- _INPUT DATA_

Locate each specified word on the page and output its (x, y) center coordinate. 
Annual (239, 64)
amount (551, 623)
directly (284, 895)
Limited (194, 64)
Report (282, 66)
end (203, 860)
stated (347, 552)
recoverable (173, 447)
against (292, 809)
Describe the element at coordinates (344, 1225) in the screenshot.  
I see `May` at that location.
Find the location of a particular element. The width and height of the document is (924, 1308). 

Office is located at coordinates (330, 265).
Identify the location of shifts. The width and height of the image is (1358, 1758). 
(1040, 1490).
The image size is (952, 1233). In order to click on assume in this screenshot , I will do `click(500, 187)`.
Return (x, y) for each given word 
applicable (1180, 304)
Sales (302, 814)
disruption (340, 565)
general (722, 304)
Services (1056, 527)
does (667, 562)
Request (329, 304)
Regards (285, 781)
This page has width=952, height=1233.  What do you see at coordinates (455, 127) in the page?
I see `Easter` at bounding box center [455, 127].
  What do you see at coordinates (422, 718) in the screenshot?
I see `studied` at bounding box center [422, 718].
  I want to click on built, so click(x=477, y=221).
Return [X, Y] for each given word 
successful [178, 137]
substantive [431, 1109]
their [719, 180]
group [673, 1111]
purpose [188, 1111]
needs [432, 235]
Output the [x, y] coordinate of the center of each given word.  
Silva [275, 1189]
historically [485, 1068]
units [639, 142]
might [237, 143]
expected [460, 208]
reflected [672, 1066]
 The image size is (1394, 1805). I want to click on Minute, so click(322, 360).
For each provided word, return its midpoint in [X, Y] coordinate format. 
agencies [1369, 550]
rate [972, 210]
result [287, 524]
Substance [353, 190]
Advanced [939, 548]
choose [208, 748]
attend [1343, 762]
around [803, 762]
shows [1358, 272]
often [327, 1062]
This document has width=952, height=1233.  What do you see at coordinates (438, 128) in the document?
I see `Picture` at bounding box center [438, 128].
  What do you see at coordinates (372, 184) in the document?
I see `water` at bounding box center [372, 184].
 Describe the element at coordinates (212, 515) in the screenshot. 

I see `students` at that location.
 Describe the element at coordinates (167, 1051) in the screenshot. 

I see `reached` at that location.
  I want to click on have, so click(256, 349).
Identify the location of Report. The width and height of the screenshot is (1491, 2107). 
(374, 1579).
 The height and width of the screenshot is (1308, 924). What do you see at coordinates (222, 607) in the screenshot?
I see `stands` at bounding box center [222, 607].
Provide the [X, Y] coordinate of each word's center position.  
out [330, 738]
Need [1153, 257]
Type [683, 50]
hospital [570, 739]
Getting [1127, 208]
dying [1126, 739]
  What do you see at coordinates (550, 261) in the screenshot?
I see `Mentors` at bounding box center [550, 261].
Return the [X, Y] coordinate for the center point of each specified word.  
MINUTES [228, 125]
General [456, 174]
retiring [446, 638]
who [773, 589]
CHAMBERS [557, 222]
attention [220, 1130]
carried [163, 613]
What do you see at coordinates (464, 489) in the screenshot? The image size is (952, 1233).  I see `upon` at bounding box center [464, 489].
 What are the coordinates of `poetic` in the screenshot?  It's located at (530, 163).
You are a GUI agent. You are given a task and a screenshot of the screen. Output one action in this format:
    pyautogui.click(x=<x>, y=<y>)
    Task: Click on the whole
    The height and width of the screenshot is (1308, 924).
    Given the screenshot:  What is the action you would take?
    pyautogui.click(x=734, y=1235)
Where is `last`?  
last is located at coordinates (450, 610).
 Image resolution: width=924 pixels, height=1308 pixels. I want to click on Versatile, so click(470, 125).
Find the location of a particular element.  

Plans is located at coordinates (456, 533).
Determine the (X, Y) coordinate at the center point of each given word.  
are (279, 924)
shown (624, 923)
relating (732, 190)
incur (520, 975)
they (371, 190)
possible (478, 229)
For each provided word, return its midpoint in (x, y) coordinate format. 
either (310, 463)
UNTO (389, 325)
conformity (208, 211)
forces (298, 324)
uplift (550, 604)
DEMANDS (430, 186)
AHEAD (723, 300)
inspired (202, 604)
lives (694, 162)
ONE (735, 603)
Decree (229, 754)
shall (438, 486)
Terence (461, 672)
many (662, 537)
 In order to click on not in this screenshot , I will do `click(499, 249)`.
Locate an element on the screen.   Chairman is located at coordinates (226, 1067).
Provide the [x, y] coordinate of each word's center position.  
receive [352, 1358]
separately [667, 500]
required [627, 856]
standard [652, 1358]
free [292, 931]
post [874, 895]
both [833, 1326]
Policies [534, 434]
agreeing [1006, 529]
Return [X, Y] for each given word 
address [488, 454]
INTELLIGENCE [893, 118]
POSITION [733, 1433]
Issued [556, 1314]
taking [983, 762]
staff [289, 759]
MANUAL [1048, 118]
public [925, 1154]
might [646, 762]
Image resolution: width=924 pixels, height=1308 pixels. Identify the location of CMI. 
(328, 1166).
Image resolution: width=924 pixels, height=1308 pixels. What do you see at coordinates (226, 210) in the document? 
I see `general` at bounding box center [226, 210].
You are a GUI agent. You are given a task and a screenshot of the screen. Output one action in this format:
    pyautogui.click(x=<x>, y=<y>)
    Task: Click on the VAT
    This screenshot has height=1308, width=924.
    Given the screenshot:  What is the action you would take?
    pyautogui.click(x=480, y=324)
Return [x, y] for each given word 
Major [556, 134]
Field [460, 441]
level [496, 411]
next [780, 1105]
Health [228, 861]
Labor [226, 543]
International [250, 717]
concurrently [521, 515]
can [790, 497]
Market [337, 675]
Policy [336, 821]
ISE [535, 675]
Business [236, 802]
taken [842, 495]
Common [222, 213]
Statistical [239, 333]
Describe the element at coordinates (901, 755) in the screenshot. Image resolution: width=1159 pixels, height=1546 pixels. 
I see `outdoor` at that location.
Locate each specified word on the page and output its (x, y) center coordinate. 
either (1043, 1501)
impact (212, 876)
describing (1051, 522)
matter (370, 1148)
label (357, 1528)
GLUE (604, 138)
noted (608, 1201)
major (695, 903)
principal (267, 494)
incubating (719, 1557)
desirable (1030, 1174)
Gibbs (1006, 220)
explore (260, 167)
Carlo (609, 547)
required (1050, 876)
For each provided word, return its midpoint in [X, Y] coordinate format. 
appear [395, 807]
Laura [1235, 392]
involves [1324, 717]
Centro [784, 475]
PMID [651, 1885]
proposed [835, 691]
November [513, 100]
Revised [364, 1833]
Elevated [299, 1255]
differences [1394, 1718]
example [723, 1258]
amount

- _WHAT THIS TASK INVOLVES_
Copy out all of the records above, swapping "midpoint" for "center" everywhere it appears and leaving everything else unchanged.

- _FULL SOLUTION_
Locate each specified word on the page and output its (x, y) center coordinate. 
Annual (239, 64)
amount (551, 623)
directly (284, 895)
Limited (194, 64)
Report (282, 66)
end (203, 860)
stated (347, 552)
recoverable (173, 447)
against (292, 809)
Describe the element at coordinates (344, 1225) in the screenshot.  
I see `May` at that location.
Find the location of a particular element. The width and height of the document is (924, 1308). 

Office is located at coordinates (330, 265).
Identify the location of shifts. The width and height of the image is (1358, 1758). 
(1040, 1490).
The image size is (952, 1233). In order to click on assume in this screenshot , I will do `click(500, 187)`.
Return (x, y) for each given word 
applicable (1180, 304)
Sales (302, 814)
disruption (340, 565)
general (722, 304)
Services (1056, 527)
does (667, 562)
Request (329, 304)
Regards (285, 781)
This page has width=952, height=1233.  What do you see at coordinates (455, 127) in the page?
I see `Easter` at bounding box center [455, 127].
  What do you see at coordinates (422, 718) in the screenshot?
I see `studied` at bounding box center [422, 718].
  I want to click on built, so click(x=477, y=221).
Return [X, Y] for each given word 
successful [178, 137]
substantive [431, 1109]
their [719, 180]
group [673, 1111]
purpose [188, 1111]
needs [432, 235]
Output the [x, y] coordinate of the center of each given word.  
Silva [275, 1189]
historically [485, 1068]
units [639, 142]
might [237, 143]
expected [460, 208]
reflected [672, 1066]
 The image size is (1394, 1805). I want to click on Minute, so click(322, 360).
For each provided word, return its center in [X, Y] coordinate format. 
agencies [1369, 550]
rate [972, 210]
result [287, 524]
Substance [353, 190]
Advanced [939, 548]
choose [208, 748]
attend [1343, 762]
around [803, 762]
shows [1358, 272]
often [327, 1062]
This document has width=952, height=1233.  What do you see at coordinates (438, 128) in the document?
I see `Picture` at bounding box center [438, 128].
  What do you see at coordinates (372, 184) in the document?
I see `water` at bounding box center [372, 184].
 Describe the element at coordinates (212, 515) in the screenshot. 

I see `students` at that location.
 Describe the element at coordinates (167, 1051) in the screenshot. 

I see `reached` at that location.
  I want to click on have, so click(256, 349).
Identify the location of Report. The width and height of the screenshot is (1491, 2107). 
(374, 1579).
 The height and width of the screenshot is (1308, 924). What do you see at coordinates (222, 607) in the screenshot?
I see `stands` at bounding box center [222, 607].
Provide the [X, Y] coordinate of each word's center position.  
out [330, 738]
Need [1153, 257]
Type [683, 50]
hospital [570, 739]
Getting [1127, 208]
dying [1126, 739]
  What do you see at coordinates (550, 261) in the screenshot?
I see `Mentors` at bounding box center [550, 261].
Return the [X, Y] coordinate for the center point of each specified word.  
MINUTES [228, 125]
General [456, 174]
retiring [446, 638]
who [773, 589]
CHAMBERS [557, 222]
attention [220, 1130]
carried [163, 613]
What do you see at coordinates (464, 489) in the screenshot? The image size is (952, 1233).  I see `upon` at bounding box center [464, 489].
 What are the coordinates of `poetic` in the screenshot?  It's located at (530, 163).
You are a GUI agent. You are given a task and a screenshot of the screen. Output one action in this format:
    pyautogui.click(x=<x>, y=<y>)
    Task: Click on the whole
    The height and width of the screenshot is (1308, 924).
    Given the screenshot:  What is the action you would take?
    pyautogui.click(x=734, y=1235)
Where is `last`?  
last is located at coordinates (450, 610).
 Image resolution: width=924 pixels, height=1308 pixels. I want to click on Versatile, so click(470, 125).
Find the location of a particular element.  

Plans is located at coordinates (456, 533).
Determine the (X, Y) coordinate at the center point of each given word.  
are (279, 924)
shown (624, 923)
relating (732, 190)
incur (520, 975)
they (371, 190)
possible (478, 229)
For each provided word, return its center in (x, y) coordinate format. 
either (310, 463)
UNTO (389, 325)
conformity (208, 211)
forces (298, 324)
uplift (550, 604)
DEMANDS (430, 186)
AHEAD (723, 300)
inspired (202, 604)
lives (694, 162)
ONE (735, 603)
Decree (229, 754)
shall (438, 486)
Terence (461, 672)
many (662, 537)
 In order to click on not in this screenshot , I will do `click(499, 249)`.
Locate an element on the screen.   Chairman is located at coordinates (226, 1067).
Provide the [x, y] coordinate of each word's center position.  
receive [352, 1358]
separately [667, 500]
required [627, 856]
standard [652, 1358]
free [292, 931]
post [874, 895]
both [833, 1326]
Policies [534, 434]
agreeing [1006, 529]
Return [X, Y] for each given word 
address [488, 454]
INTELLIGENCE [893, 118]
POSITION [733, 1433]
Issued [556, 1314]
taking [983, 762]
staff [289, 759]
MANUAL [1048, 118]
public [925, 1154]
might [646, 762]
Image resolution: width=924 pixels, height=1308 pixels. Identify the location of CMI. 
(328, 1166).
Image resolution: width=924 pixels, height=1308 pixels. What do you see at coordinates (226, 210) in the document? 
I see `general` at bounding box center [226, 210].
You are a GUI agent. You are given a task and a screenshot of the screen. Output one action in this format:
    pyautogui.click(x=<x>, y=<y>)
    Task: Click on the VAT
    This screenshot has height=1308, width=924.
    Given the screenshot:  What is the action you would take?
    pyautogui.click(x=480, y=324)
Return [x, y] for each given word 
Major [556, 134]
Field [460, 441]
level [496, 411]
next [780, 1105]
Health [228, 861]
Labor [226, 543]
International [250, 717]
concurrently [521, 515]
can [790, 497]
Market [337, 675]
Policy [336, 821]
ISE [535, 675]
Business [236, 802]
taken [842, 495]
Common [222, 213]
Statistical [239, 333]
Describe the element at coordinates (901, 755) in the screenshot. Image resolution: width=1159 pixels, height=1546 pixels. 
I see `outdoor` at that location.
Locate each specified word on the page and output its (x, y) center coordinate. 
either (1043, 1501)
impact (212, 876)
describing (1051, 522)
matter (370, 1148)
label (357, 1528)
GLUE (604, 138)
noted (608, 1201)
major (695, 903)
principal (267, 494)
incubating (719, 1557)
desirable (1030, 1174)
Gibbs (1006, 220)
explore (260, 167)
Carlo (609, 547)
required (1050, 876)
For each provided word, return its center in [X, Y] coordinate format. 
appear [395, 807]
Laura [1235, 392]
involves [1324, 717]
Centro [784, 475]
PMID [651, 1885]
proposed [835, 691]
November [513, 100]
Revised [364, 1833]
Elevated [299, 1255]
differences [1394, 1718]
example [723, 1258]
amount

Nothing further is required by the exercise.